### [Records to process]
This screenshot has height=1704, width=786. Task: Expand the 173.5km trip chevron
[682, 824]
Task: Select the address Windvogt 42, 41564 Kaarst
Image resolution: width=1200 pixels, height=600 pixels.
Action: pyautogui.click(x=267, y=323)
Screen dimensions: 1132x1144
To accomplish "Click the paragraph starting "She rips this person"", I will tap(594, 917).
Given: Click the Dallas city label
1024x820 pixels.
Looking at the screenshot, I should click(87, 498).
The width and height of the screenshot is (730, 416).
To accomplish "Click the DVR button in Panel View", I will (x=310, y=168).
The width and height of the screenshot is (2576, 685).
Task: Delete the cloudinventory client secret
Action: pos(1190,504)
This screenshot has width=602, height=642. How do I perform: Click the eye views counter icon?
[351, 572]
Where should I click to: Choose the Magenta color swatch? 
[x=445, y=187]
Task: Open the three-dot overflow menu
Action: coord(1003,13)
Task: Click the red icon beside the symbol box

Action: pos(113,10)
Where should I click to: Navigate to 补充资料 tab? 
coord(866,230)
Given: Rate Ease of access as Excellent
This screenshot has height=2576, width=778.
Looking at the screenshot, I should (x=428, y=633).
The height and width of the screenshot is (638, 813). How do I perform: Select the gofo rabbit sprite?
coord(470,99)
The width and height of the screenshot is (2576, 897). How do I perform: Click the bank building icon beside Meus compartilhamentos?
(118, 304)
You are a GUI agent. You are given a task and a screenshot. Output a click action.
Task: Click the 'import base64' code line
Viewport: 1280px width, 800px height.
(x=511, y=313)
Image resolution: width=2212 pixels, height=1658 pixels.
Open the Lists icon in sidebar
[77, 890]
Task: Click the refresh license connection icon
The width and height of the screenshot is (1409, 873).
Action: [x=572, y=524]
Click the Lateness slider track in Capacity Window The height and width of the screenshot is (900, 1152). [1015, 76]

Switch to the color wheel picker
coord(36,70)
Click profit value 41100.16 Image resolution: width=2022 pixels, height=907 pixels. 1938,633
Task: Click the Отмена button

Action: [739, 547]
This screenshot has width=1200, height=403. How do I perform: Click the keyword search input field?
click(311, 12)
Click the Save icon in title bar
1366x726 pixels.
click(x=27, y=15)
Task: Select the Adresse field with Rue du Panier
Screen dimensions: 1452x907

### [About this task]
Return the lines above precisely as they appear, beginning at the first line and ending at the line with "You are a GUI", and nothing after it.

### [Task answer]
This screenshot has height=1704, width=786. Task: Expand the 173.5km trip chevron
[682, 824]
Task: Select the address Windvogt 42, 41564 Kaarst
Image resolution: width=1200 pixels, height=600 pixels.
Action: pyautogui.click(x=267, y=323)
Screen dimensions: 1132x1144
To accomplish "Click the paragraph starting "She rips this person"", I will tap(594, 917).
Given: Click the Dallas city label
1024x820 pixels.
Looking at the screenshot, I should click(87, 498).
The width and height of the screenshot is (730, 416).
To accomplish "Click the DVR button in Panel View", I will (x=310, y=168).
The width and height of the screenshot is (2576, 685).
Task: Delete the cloudinventory client secret
Action: pos(1190,504)
This screenshot has width=602, height=642. How do I perform: Click the eye views counter icon?
[351, 572]
Where should I click to: Choose the Magenta color swatch? 
[x=445, y=187]
Task: Open the three-dot overflow menu
Action: coord(1003,13)
Task: Click the red icon beside the symbol box

Action: pos(113,10)
Where should I click to: Navigate to 补充资料 tab? 
coord(866,230)
Given: Rate Ease of access as Excellent
This screenshot has height=2576, width=778.
Looking at the screenshot, I should (x=428, y=633).
The height and width of the screenshot is (638, 813). How do I perform: Select the gofo rabbit sprite?
coord(470,99)
The width and height of the screenshot is (2576, 897). How do I perform: Click the bank building icon beside Meus compartilhamentos?
(118, 304)
You are a GUI agent. You are given a task and a screenshot. Output a click action.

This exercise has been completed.